Cylinder Head Construction

• Made from:

  • Cast iron

  • Aluminum

• Bare head: Head without installed components.

• Components of the cylinder head include:

  • Intake and exhaust valves

  • Retainers and valve locks

  • Valve guide seals

  • Valve springs

  • Rocker arms

Valve Guides

• Function: Guides valves during opening and closing.

• Types:

  • Integral: Only used in cast iron heads.

  • Replaceable inserts: Found in some iron and all aluminum heads.

• Worn valve guides can increase oil consumption.

Valve Guide Seals

• Leaking valve guides contribute to nearly half of oil consumption issues.

• Seal materials differ in high-temperature resistance.

• Valve seats can be integral or replaceable.

Valves

• Poppet valves are standard in automotive applications.

• Intake valves are 35%-40% larger than exhaust valves and function at high temperatures.

• Materials: Typically different for intake and exhaust valves.

• Valve stems are often chrome-coated to enhance durability.

• Heavy-duty engines may use sodium-filled valves which help manage high temperatures.

Retainers and Keepers

• Retainers and valve locks hold the spring and valve together.

• Keepers fit into grooves on the valve stem.

• Retainer's role: Holds spring against spring seat on top of the cylinder head.

• Valve rotators: Facilitate valve rotation for improved heat removal.

Valve Springs

• Function to close the valve; some engines require heavier springs.

• Dampeners are sometimes included to reduce spring vibrations.

Pushrods and Rocker Arms

• Cam-in-block engines utilize pushrods and rocker arms to transfer motion.

• Rocker arms may have varying ratios affecting lift.*

• Some OHC engines incorporate rocker arms directly.

Camshaft

• Controls valve operation; typically crafted from hardened cast iron.

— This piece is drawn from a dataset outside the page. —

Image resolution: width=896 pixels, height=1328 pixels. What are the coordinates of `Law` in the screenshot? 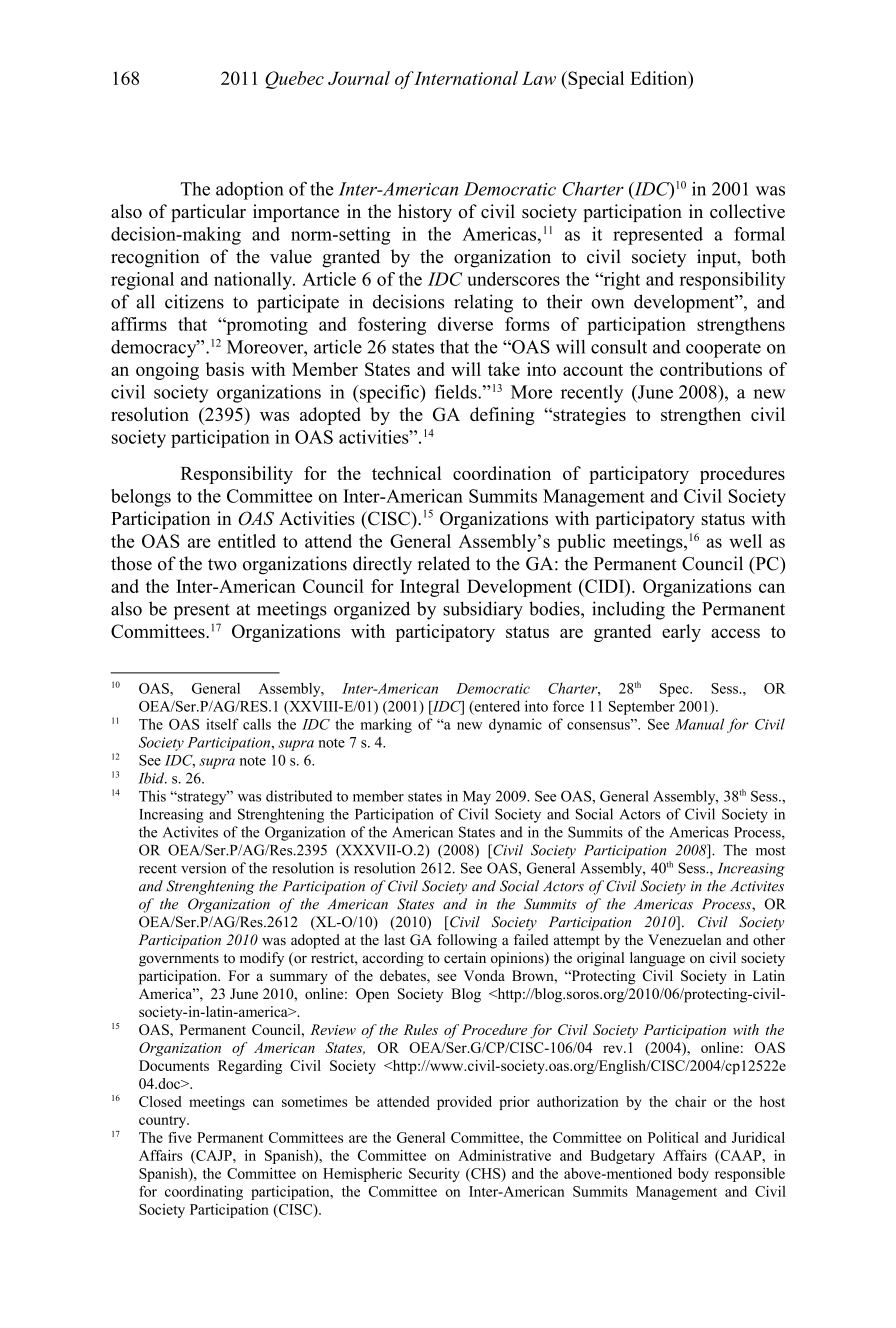 It's located at (539, 78).
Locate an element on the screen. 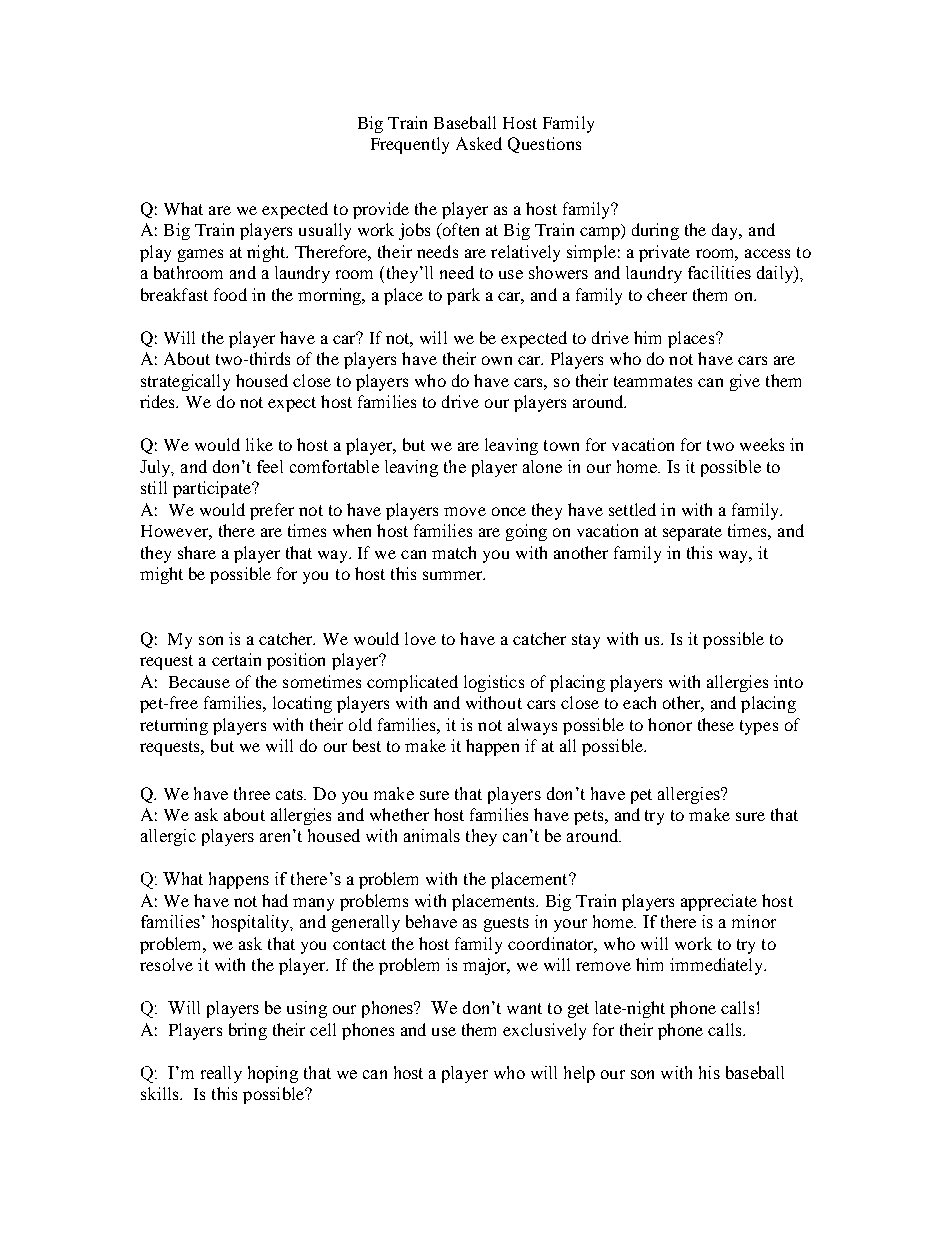  really is located at coordinates (221, 1074).
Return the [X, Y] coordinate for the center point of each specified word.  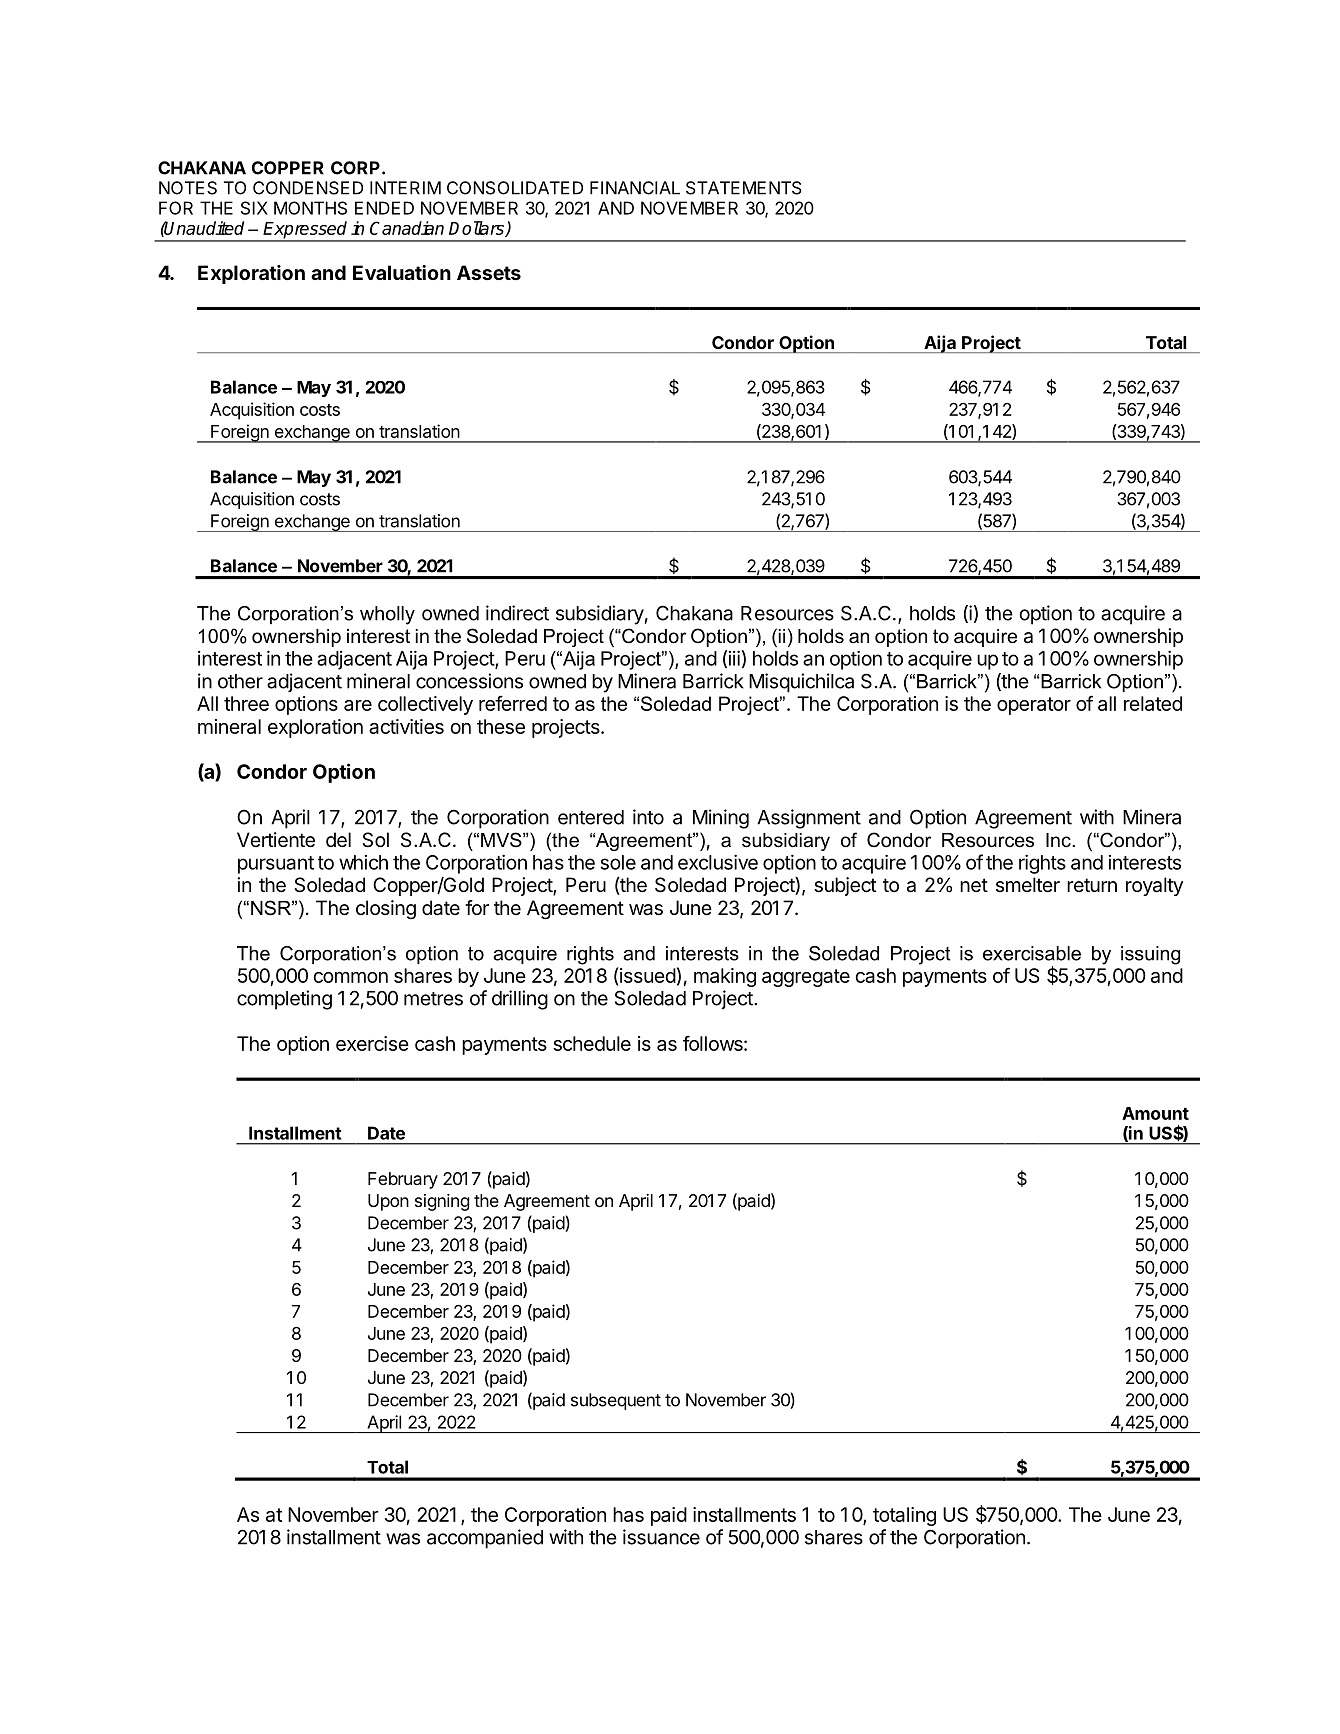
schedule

• Supports via cam journals.

Number of Cams and Lobes

• Cam configuration is determined by the number of valves.

• Generally, one camshaft per cylinder head is common, but high-performance engines may require different setups.

Camshaft Performance

• Design considerations directly affect engine efficiency and performance.

• Two main factors affecting cam performance:

  • Duration: Length of time the valve is open.

  • Lift: The height to which the valve opens.

• Volumetric Efficiency: Corresponds to effective air and fuel intake.

Valve Lifters and Lash Adjusters

• Lifters ride on the cam lobes for effective valve operation.

• Some engines, like OHC, have hollow camshafts with oil passageways.

Roller Cam and Lifters

• Roller lifters significantly reduce friction in the valve train, enhancing horsepower and fuel economy.

Hydraulic Lifters

• Automatically maintain zero lash; designed for quiet operation and reduced wear.

Camshaft Drives

• Various methods exist to drive the camshaft:

  • Gear drive

  • Sprockets with timing chain/belt

• Freewheeling vs. interference engines:

  • Freewheeling: Piston and valves do not collide.

  • Interference: Collision can occur.

Valve Timing

• Critical to engine timing; specific opening and closing points are crucial for performance.

• Valve overlaps allow smoother operation and enhance performance.

Variable Valve Timing

• Used widely for horsepower enhancement and emissions control.

• Systems vary in complexity, impacting both timing and lift.

Electric Cam Phasers

• More complex systems combining variable lift and timing with hydro-mechanical interaction.

Active Fuel Management

• Types of systems aim to increase fuel economy via cylinder deactivation.

• Some systems use solenoids or electrohydraulic methods to control valve operation.